→ Problem to work on:
All entries must be extracted exactly, with nothing added or dropped.

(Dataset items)
····················

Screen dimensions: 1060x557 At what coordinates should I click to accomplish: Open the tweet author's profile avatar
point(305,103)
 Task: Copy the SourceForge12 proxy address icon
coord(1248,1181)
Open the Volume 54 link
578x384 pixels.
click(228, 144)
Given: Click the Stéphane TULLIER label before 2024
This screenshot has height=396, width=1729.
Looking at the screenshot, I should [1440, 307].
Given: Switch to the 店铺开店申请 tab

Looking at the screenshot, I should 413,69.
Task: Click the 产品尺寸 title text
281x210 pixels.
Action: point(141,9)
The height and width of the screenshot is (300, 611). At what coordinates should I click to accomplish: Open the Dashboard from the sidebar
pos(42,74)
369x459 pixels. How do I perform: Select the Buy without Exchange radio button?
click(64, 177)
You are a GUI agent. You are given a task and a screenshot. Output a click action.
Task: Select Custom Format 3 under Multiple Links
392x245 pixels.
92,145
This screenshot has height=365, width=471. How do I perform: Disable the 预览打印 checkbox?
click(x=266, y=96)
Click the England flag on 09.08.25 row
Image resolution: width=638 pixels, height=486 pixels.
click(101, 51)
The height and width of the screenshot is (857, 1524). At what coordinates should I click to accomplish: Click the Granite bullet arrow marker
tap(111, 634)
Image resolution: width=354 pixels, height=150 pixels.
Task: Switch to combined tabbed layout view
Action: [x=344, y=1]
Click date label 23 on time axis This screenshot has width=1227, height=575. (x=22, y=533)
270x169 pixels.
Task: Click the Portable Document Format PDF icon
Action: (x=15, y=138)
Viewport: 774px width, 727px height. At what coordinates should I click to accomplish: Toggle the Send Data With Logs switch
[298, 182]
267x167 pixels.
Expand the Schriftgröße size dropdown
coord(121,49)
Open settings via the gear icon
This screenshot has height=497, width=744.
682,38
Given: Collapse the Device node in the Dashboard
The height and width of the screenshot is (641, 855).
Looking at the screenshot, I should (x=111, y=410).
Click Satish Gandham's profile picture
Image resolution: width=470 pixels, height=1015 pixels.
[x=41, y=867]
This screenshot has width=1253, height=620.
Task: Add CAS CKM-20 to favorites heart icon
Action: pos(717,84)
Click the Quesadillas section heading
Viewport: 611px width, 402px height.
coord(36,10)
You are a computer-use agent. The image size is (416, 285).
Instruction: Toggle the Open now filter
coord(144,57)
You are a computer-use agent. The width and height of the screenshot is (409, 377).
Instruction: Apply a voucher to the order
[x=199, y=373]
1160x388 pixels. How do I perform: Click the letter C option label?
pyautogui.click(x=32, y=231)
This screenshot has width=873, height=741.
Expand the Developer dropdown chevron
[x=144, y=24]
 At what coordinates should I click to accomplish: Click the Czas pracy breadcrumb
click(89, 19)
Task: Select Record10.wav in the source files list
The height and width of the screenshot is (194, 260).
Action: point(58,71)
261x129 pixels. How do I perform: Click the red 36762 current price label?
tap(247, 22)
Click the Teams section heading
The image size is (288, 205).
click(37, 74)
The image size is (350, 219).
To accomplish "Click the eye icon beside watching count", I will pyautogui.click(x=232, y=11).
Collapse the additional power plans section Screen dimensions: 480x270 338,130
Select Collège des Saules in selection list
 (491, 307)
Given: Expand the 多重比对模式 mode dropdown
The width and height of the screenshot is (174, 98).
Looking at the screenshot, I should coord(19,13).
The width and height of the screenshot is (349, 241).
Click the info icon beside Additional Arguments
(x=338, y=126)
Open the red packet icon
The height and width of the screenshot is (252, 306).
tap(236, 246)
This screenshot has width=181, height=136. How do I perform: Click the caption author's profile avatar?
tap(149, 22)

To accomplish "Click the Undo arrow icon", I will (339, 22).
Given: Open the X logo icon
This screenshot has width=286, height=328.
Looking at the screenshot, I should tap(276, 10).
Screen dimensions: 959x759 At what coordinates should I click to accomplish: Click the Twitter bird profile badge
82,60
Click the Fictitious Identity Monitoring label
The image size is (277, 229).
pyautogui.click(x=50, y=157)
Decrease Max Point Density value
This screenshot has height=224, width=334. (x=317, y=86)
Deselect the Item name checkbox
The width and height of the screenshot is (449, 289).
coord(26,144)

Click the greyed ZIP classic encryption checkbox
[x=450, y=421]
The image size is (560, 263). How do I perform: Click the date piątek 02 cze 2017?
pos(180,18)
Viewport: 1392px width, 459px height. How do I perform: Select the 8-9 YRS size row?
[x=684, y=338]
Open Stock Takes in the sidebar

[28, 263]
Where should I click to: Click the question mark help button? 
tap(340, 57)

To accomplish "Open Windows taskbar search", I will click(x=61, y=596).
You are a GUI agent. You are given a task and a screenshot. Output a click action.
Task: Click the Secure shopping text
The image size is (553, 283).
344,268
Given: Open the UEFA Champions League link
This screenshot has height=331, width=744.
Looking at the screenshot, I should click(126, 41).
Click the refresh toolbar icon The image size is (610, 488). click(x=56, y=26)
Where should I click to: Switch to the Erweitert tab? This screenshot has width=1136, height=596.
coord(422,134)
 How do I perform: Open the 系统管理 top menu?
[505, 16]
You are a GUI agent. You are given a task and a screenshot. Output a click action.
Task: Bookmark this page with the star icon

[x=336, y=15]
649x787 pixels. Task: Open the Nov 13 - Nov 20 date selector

····················

→ Response box:
Screen dimensions: 1060x557 At what coordinates should I click to accomplish: Open the tweet author's profile avatar
point(305,103)
 Task: Copy the SourceForge12 proxy address icon
coord(1248,1181)
Open the Volume 54 link
578x384 pixels.
click(228, 144)
Given: Click the Stéphane TULLIER label before 2024
This screenshot has height=396, width=1729.
Looking at the screenshot, I should [1440, 307].
Given: Switch to the 店铺开店申请 tab

Looking at the screenshot, I should 413,69.
Task: Click the 产品尺寸 title text
281x210 pixels.
Action: point(141,9)
The height and width of the screenshot is (300, 611). At what coordinates should I click to accomplish: Open the Dashboard from the sidebar
pos(42,74)
369x459 pixels. How do I perform: Select the Buy without Exchange radio button?
click(64, 177)
You are a GUI agent. You are given a task and a screenshot. Output a click action.
Task: Select Custom Format 3 under Multiple Links
392x245 pixels.
92,145
This screenshot has height=365, width=471. How do I perform: Disable the 预览打印 checkbox?
click(x=266, y=96)
Click the England flag on 09.08.25 row
Image resolution: width=638 pixels, height=486 pixels.
click(101, 51)
The height and width of the screenshot is (857, 1524). At what coordinates should I click to accomplish: Click the Granite bullet arrow marker
tap(111, 634)
Image resolution: width=354 pixels, height=150 pixels.
Task: Switch to combined tabbed layout view
Action: [x=344, y=1]
Click date label 23 on time axis This screenshot has width=1227, height=575. (x=22, y=533)
270x169 pixels.
Task: Click the Portable Document Format PDF icon
Action: (x=15, y=138)
Viewport: 774px width, 727px height. At what coordinates should I click to accomplish: Toggle the Send Data With Logs switch
[298, 182]
267x167 pixels.
Expand the Schriftgröße size dropdown
coord(121,49)
Open settings via the gear icon
This screenshot has height=497, width=744.
682,38
Given: Collapse the Device node in the Dashboard
The height and width of the screenshot is (641, 855).
Looking at the screenshot, I should (x=111, y=410).
Click Satish Gandham's profile picture
Image resolution: width=470 pixels, height=1015 pixels.
[x=41, y=867]
This screenshot has width=1253, height=620.
Task: Add CAS CKM-20 to favorites heart icon
Action: pos(717,84)
Click the Quesadillas section heading
Viewport: 611px width, 402px height.
coord(36,10)
You are a computer-use agent. The image size is (416, 285).
Instruction: Toggle the Open now filter
coord(144,57)
You are a computer-use agent. The width and height of the screenshot is (409, 377).
Instruction: Apply a voucher to the order
[x=199, y=373]
1160x388 pixels. How do I perform: Click the letter C option label?
pyautogui.click(x=32, y=231)
This screenshot has width=873, height=741.
Expand the Developer dropdown chevron
[x=144, y=24]
 At what coordinates should I click to accomplish: Click the Czas pracy breadcrumb
click(89, 19)
Task: Select Record10.wav in the source files list
The height and width of the screenshot is (194, 260).
Action: point(58,71)
261x129 pixels. How do I perform: Click the red 36762 current price label?
tap(247, 22)
Click the Teams section heading
The image size is (288, 205).
click(37, 74)
The image size is (350, 219).
To accomplish "Click the eye icon beside watching count", I will pyautogui.click(x=232, y=11).
Collapse the additional power plans section Screen dimensions: 480x270 338,130
Select Collège des Saules in selection list
 (491, 307)
Given: Expand the 多重比对模式 mode dropdown
The width and height of the screenshot is (174, 98).
Looking at the screenshot, I should coord(19,13).
The width and height of the screenshot is (349, 241).
Click the info icon beside Additional Arguments
(x=338, y=126)
Open the red packet icon
The height and width of the screenshot is (252, 306).
tap(236, 246)
This screenshot has width=181, height=136. How do I perform: Click the caption author's profile avatar?
tap(149, 22)

To accomplish "Click the Undo arrow icon", I will (339, 22).
Given: Open the X logo icon
This screenshot has width=286, height=328.
Looking at the screenshot, I should tap(276, 10).
Screen dimensions: 959x759 At what coordinates should I click to accomplish: Click the Twitter bird profile badge
82,60
Click the Fictitious Identity Monitoring label
The image size is (277, 229).
pyautogui.click(x=50, y=157)
Decrease Max Point Density value
This screenshot has height=224, width=334. (x=317, y=86)
Deselect the Item name checkbox
The width and height of the screenshot is (449, 289).
coord(26,144)

Click the greyed ZIP classic encryption checkbox
[x=450, y=421]
The image size is (560, 263). How do I perform: Click the date piątek 02 cze 2017?
pos(180,18)
Viewport: 1392px width, 459px height. How do I perform: Select the 8-9 YRS size row?
[x=684, y=338]
Open Stock Takes in the sidebar

[28, 263]
Where should I click to: Click the question mark help button? 
tap(340, 57)

To accomplish "Open Windows taskbar search", I will click(x=61, y=596).
You are a GUI agent. You are given a task and a screenshot. Output a click action.
Task: Click the Secure shopping text
The image size is (553, 283).
344,268
Given: Open the UEFA Champions League link
This screenshot has height=331, width=744.
Looking at the screenshot, I should click(126, 41).
Click the refresh toolbar icon The image size is (610, 488). click(x=56, y=26)
Where should I click to: Switch to the Erweitert tab? This screenshot has width=1136, height=596.
coord(422,134)
 How do I perform: Open the 系统管理 top menu?
[505, 16]
You are a GUI agent. You are given a task and a screenshot. Output a click action.
Task: Bookmark this page with the star icon

[x=336, y=15]
649x787 pixels. Task: Open the Nov 13 - Nov 20 date selector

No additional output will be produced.